ŞİİR ÖYKÜ VE DENEMELERİM -GÖRSELLER

MERHABA KONUK ,

SAYFAMA HOŞ GELDİNİZ.


ŞİİR ÖYKÜ VE DENEMELERİM -GÖRSELLER

25 Mayıs 2007 Cuma

Yokum

Akıyor ayaklarım
Dünya akıyor
Döküldüğüm kap sonsuz
Basacak yer yok
Sokak akıyor
Düş ayrımında
Aşk şaşırmış adresi
Kapım çalıyor.


Evin Okçuoğlu

15 Mayıs 2007 Salı

SAPLA SAMAN

Geçenlerde bir arkadaş sordu “Neden bayrak asmadın bakiym?”
“Düğün değil bayram değil neden asayım” dedi diğeri.
Atatürkçü laik gençlere burs veren bir vakıftan burs alan bazı gençler de, eğer mitinglere gelirlerse ya da mazeret bildirirlerse burslarını alabildiler.
Bu kritik günlerde, bazı tutumlarım demokratik olmasa da olur demeye başlayanlar var.
Ordu gelsin de bütün bu aymazlıklar sona ersin diyenler var. İşte faşizmin kitle tabanı böyle böyle oluşur. Konunun temeline bakmak gerek:
Dinci sermayeye sıcak bakan hükümet, devlet ihalelerini kendi tarafından sermaye gruplarına veriyor. Geçmişten bu güne pastadan büyük pay alan ve uluslar arası sermaye haline gelmiş olan diğer bir sermaye grubu zaten kendi kulvarında gücünü koruyor.
Bir kesim ise geriletiliyor ve çok rahatsız. Krizlerini karşı sermaye grubunun “dinci” oluşuna karşı toplumda bir karşı tutum yaratarak seçimlerde aşmayı tasarlıyorlar. Kapitalizm, küçük esnafı tekelleşme potasında eritirken ses çıkarmayanlar, özelleştirmelerde sendikalar “hayır” derken, Atatürkçü milliyetçi devletçilikleri uykuda ama özelleştirme ihalelerinde ucuza kapatmalar için uyanık mı uyanık olanlar, laikliği “biz de müslümanız ama … “ diye iki yüzlü sürdürüp kadının başındaki örtü ile sınırlı sananlar, meydanları dolduran statükocu-askerci hale getirdikleri kalabalıkları kullanarak baskıcı sistemlerin kitle tabanını oluşturmak niyetindeler.

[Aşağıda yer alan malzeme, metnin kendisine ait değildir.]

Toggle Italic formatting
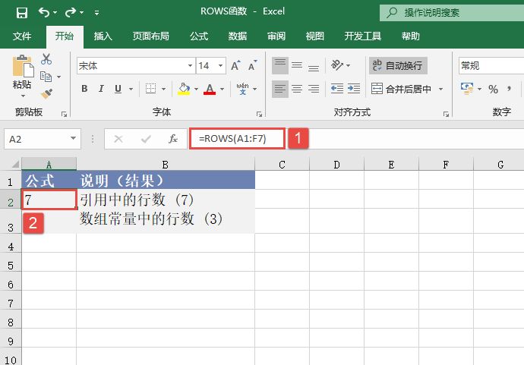101,90
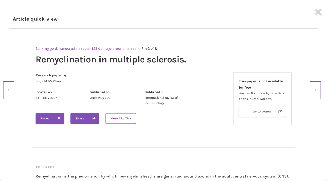Click the share arrow icon

tap(94, 119)
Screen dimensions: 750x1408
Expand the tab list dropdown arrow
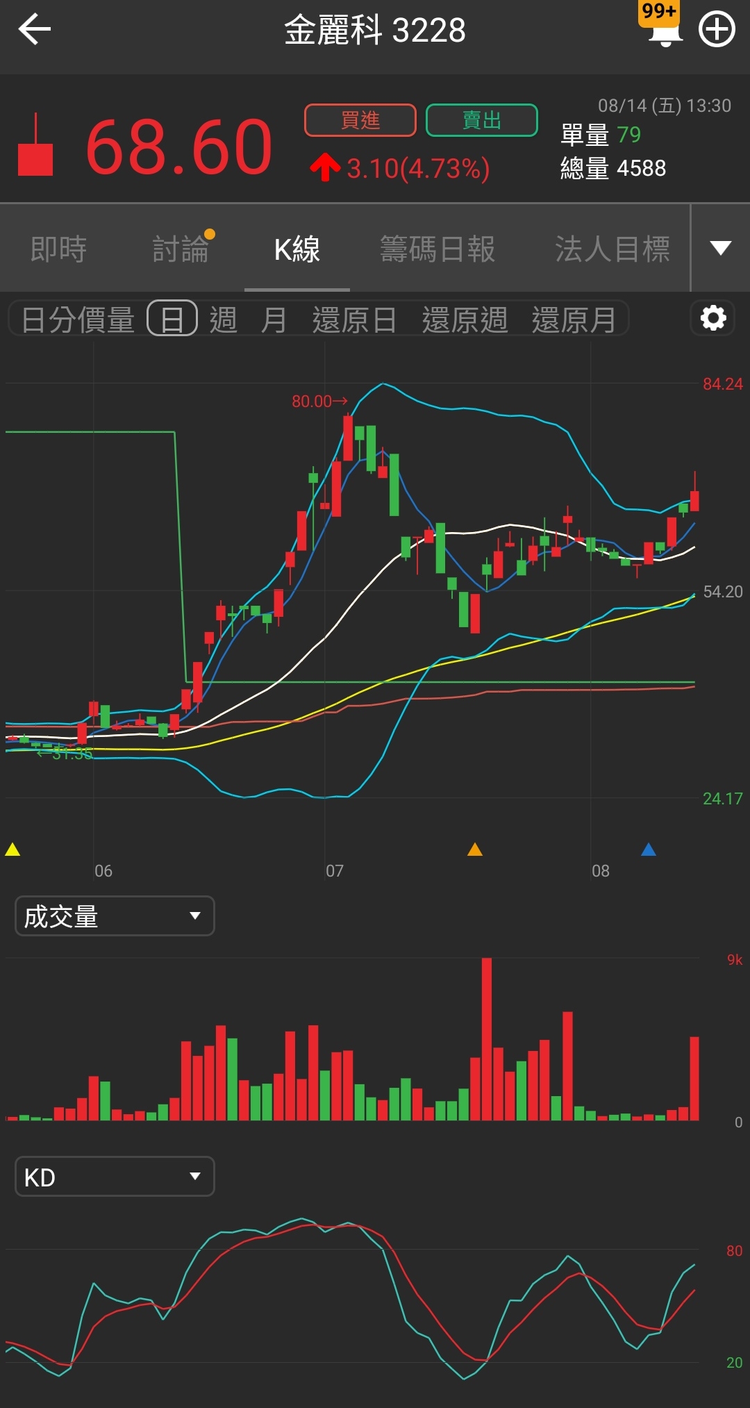coord(721,248)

Bunu çok net söylemek gerek.
Yaşadığımız kalabalık toplaşmalar rahatı kaçan bir sermaye kesiminin icazetli gövde gösterisidir. Emekçilerin kavgası hiç değil.
İçten yurtseverlikle oralarda bulunan insanlarımızı tabii ki anlıyorum. Kendi başıma gelen bir örnekten yola çıkayım. Bergama’da siyanürle altın aramaya karşı oldum. Belden yukarısı çıplak eylemci köylülerimize alkış tuttum. Sonra Hablemitoğlu öldürüldü. Altın aramacı iki yabancı devletin çekişmesinde bir taraftan yana olmuştum. Ama içtenlikle ve canı gönüldendi bu. Bazıları ise yabancı vakıflardan meğer fonlar alıp da eylemcilikteymiş. İşte bu nedenle anlıyorum içten arkadaşlarımızı. Ama bilmeleri gerek ki Anti – emperyalistliğin ardına anti kapitalistliği eklemedikçe sonuçsuz kalır. Bizler de kendimizin sandığımız nefretlerimizi birbirimize savurur dururuz. Çünkü sermayenin kitleyi yönlendirme oyunları böyledir. Nefreti kendi üzerinden uzaklaştıracak bir şey mutlaka bulunur. O nedenle zaman zaman farklı etnik köklere kin ve düşmanlığı körüklüyorlar. Zaman zaman da dinciliğe karşı refleksleri yükseltiyorlar.
Onlar ne tepki biçmek istiyorlarsa o etkiyi verecek olayları da tırmandırmasını bilirler. Avrupa fonlarıyla yapılan Atatürkçülük yüzeyde kalır. Günümüzde sendikalar da Avrupa fonları alıyor, partiler de. Emekten yana olup da kendi gücünden başkasına bel bağlamayanlar ise her dönemde ezilip yok edildi, ediliyor. Sistem, insanları etkisizleştirmek için ya satın alıyor, ya yıpratıyor, ya da eğer çok önemli konumdaysalar yok ediyor.
Her şeye karşın güzel bir geleceği hak ediyoruz. Dünyanın gerçek üreticisi olan emekçilerin partili savaşımının başarısına olan inancımızı koruyoruz. Bugün için savrulmuş olmak yarın için umutsuz olmamızı gerektirmez. İnsanoğlu tüm dünyada benzer sancıları yaşıyor. Ve bu sancıdan doğacak olan emekten yana; daha da genişletilmiş olarak insandan, doğadan yana, sevgiden yana olan yepyeni bir hayattır.